L'os Palestine et Sahara Occidental
Une figure médiatique algérienne souhaitant s’exprimer sous couvert d’anonymat nous répond qu'il existe un contexte plus large des tensions entre la France et l'Algérie. «Les affaires Sansal et Daoud sont à analyser en lien étroit avec les développements géopolitiques autour de l'Algérie, dont la voix dissidente sur des dossiers tels que la Palestine ou le Sahara Occidental dérange de plus en plus les tenants d'un nouvel ordre mondial basé sur le néocolonialisme et la négation du rôle grandissant du Sud global».
S'agissant de Kamel Daoud, cet interlocuteur estime qu’«après s’être longtemps réfugié derrière son combat contre l'intégrisme», ses écrits ont pris une «tournure radicale» qui trahit «un complexe du colonisé».
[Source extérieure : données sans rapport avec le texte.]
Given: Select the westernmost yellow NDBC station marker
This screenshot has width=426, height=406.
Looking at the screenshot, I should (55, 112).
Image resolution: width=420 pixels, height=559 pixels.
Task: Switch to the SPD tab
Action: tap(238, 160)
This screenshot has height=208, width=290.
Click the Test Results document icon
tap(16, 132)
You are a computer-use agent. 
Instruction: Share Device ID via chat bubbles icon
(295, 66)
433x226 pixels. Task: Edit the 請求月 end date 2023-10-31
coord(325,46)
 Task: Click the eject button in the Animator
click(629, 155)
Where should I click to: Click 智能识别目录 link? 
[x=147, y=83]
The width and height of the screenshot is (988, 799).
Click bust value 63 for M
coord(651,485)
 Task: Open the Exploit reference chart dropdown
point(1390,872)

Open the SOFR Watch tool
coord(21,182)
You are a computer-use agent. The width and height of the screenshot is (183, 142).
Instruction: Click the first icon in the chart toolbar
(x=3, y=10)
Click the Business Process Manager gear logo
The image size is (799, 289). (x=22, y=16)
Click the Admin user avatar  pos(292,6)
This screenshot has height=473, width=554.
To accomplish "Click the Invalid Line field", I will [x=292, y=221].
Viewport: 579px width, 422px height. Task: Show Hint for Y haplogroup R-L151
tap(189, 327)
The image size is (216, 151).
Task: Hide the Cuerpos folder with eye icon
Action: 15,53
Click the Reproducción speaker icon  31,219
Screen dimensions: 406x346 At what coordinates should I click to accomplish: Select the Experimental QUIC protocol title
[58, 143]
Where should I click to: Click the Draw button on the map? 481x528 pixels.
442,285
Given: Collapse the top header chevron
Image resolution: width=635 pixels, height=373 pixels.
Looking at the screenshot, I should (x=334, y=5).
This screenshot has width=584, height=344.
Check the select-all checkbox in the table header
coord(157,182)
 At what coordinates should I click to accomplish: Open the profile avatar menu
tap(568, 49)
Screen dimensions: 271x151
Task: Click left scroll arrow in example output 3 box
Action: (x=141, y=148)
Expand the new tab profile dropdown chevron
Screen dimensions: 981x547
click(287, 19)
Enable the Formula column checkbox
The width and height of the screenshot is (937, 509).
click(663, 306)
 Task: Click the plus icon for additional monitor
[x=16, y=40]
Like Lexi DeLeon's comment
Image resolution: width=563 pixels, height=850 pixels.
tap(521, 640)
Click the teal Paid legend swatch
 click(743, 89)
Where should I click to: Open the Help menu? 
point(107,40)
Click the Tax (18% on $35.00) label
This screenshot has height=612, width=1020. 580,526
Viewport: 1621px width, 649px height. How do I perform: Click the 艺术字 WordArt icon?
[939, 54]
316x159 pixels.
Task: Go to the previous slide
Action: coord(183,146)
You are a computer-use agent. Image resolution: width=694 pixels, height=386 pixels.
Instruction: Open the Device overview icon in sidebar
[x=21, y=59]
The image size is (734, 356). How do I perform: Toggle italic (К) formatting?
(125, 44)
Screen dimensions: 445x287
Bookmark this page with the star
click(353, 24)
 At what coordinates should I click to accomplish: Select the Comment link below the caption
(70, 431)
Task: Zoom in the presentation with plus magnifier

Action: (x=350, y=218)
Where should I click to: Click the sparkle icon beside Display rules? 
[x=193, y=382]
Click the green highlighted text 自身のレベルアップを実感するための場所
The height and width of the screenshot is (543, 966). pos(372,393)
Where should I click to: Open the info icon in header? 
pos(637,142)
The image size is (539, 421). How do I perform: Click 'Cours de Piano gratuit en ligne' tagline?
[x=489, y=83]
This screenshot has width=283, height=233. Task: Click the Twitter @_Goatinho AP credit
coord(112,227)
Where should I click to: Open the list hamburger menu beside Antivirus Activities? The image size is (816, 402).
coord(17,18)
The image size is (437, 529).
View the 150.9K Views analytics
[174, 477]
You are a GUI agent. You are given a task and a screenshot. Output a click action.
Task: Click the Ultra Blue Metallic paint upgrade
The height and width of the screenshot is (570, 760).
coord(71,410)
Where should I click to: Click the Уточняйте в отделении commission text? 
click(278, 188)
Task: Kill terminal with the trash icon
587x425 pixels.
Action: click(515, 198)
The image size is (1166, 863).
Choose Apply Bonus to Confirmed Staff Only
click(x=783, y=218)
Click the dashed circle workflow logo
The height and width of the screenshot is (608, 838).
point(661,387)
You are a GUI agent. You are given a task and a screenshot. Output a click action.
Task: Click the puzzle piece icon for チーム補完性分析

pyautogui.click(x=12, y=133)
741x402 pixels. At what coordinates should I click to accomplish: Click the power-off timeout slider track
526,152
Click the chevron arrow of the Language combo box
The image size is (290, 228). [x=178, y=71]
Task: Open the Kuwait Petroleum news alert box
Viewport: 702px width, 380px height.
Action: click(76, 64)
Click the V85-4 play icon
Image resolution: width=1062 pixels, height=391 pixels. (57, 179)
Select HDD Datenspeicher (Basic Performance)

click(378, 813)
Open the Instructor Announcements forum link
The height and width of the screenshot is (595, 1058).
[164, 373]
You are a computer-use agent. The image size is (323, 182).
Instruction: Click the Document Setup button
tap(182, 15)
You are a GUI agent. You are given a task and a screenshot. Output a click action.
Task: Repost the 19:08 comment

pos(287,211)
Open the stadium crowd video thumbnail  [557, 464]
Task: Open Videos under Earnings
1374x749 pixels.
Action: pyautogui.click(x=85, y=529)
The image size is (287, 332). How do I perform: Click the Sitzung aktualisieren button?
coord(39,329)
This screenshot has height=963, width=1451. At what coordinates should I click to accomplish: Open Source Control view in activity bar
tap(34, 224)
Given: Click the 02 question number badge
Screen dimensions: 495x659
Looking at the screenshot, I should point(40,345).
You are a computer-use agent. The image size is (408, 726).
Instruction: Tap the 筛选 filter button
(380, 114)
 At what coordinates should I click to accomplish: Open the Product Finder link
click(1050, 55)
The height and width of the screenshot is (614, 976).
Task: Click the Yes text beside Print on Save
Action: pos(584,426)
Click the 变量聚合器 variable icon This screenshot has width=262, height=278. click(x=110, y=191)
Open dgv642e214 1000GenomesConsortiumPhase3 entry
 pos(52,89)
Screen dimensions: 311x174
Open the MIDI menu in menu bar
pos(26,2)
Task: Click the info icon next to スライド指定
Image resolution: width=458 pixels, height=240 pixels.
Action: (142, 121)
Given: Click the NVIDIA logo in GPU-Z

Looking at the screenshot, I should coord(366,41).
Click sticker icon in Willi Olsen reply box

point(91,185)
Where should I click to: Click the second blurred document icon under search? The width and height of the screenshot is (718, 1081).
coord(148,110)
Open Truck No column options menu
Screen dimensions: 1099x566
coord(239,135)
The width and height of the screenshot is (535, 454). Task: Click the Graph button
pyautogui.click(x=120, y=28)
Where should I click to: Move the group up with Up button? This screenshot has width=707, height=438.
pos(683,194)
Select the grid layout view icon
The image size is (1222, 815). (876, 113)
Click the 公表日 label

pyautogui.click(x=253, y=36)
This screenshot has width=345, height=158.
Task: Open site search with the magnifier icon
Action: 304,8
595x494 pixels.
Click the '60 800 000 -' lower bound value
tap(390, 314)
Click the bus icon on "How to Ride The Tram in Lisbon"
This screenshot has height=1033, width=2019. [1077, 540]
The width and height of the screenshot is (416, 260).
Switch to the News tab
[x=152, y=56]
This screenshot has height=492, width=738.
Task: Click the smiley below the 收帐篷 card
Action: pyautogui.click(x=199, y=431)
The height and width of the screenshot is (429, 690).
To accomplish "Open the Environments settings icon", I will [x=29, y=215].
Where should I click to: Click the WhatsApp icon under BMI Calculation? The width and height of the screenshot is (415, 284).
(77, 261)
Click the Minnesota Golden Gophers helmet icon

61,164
Opportunisme d’extrême-droite
Mais elle trahit autre chose également, selon lui. Kamel Daoud, selon lui, joue d’opportunisme car il «sait parfaitement où se situe le curseur politique en France actuellement, c'est à dire à l'extrême droite». En acceptant de jouer le jeu de la prochaine présidentielle en France, il «instrumentalise des questions telles que l'appartenance à deux cultures, et participe d'une volonté de scinder la communauté algérienne en France en deux catégories: les bons et les mauvais 'arabes'».
Torpiller la relation d’égal à égal
Cet interlocuteur se montre également sévère vis-à-vis de Sansal: «Personne en Algérie n'est dupe de son animosité envers le pays. Il sert les intérêts d'une certaine France nostalgique qui ne supporte pas de voir l'Algérie voler de ses propres ailes. Donc oui, Sansal et Daoud sont les révélateurs de velléités de torpiller toute tentative d'inscrire les relations entre l'Algérie et la France dans une nouvelle dynamique, d'égal à égal et tournée vers l'avenir».
Au final, cet Algérien, lui-même un bi-culturel ayant étudié en France, et qui incarne cette nouvelle Algérie assoiffée d’autonomie, voit dans ces affaires le refus occidental du désalignement de l’Algérie, «quitte à user de différents subterfuges». De par ses choix à dépendre économiquement d'elle-même, «l'Algérie représente un axe à combattre», conclut-il.